[Opening Supplied information section]

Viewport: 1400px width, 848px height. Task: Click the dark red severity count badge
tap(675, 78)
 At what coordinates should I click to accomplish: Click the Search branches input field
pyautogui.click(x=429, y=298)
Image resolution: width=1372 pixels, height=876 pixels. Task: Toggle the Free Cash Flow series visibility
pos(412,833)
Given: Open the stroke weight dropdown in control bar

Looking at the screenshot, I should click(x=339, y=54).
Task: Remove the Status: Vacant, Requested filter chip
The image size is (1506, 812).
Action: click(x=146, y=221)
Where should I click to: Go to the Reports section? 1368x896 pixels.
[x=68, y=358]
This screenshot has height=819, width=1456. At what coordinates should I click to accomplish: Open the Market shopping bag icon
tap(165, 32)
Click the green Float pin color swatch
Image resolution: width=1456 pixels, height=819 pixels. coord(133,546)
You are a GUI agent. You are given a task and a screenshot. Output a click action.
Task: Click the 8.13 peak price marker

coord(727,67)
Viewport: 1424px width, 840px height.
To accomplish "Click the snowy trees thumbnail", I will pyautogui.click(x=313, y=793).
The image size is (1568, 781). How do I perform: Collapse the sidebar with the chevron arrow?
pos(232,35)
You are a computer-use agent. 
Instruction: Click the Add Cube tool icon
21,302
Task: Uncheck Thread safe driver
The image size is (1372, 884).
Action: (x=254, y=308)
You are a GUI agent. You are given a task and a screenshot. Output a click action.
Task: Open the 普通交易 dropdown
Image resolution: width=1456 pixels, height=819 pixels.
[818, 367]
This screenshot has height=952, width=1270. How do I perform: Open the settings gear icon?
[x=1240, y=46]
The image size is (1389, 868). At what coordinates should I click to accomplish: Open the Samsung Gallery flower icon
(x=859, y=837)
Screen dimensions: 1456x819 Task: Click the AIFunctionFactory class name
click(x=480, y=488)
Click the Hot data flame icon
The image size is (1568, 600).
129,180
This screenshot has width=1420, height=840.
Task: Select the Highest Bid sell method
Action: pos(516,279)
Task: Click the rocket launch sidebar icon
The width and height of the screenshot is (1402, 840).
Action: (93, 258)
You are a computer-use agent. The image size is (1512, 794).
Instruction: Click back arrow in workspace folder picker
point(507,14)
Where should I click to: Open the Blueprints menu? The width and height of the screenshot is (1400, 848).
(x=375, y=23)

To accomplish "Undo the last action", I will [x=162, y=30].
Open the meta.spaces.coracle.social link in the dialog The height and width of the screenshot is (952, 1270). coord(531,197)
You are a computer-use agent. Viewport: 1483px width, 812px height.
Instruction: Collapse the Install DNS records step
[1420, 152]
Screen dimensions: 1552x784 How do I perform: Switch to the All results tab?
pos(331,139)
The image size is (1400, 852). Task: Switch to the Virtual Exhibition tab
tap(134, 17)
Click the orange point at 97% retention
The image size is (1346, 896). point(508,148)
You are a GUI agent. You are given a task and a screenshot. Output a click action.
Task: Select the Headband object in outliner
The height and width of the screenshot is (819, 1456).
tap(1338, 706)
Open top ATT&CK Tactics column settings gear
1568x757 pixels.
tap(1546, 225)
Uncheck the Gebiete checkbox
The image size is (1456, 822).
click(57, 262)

[Closing Supplied information section]

Exercise
Exactly the lines between the one containing "The height and width of the screenshot is (819, 1456)." and the end of the material, both ends included, must be retyped, with nothing added.

Output of the task
The height and width of the screenshot is (819, 1456).
tap(1338, 706)
Open top ATT&CK Tactics column settings gear
1568x757 pixels.
tap(1546, 225)
Uncheck the Gebiete checkbox
The image size is (1456, 822).
click(57, 262)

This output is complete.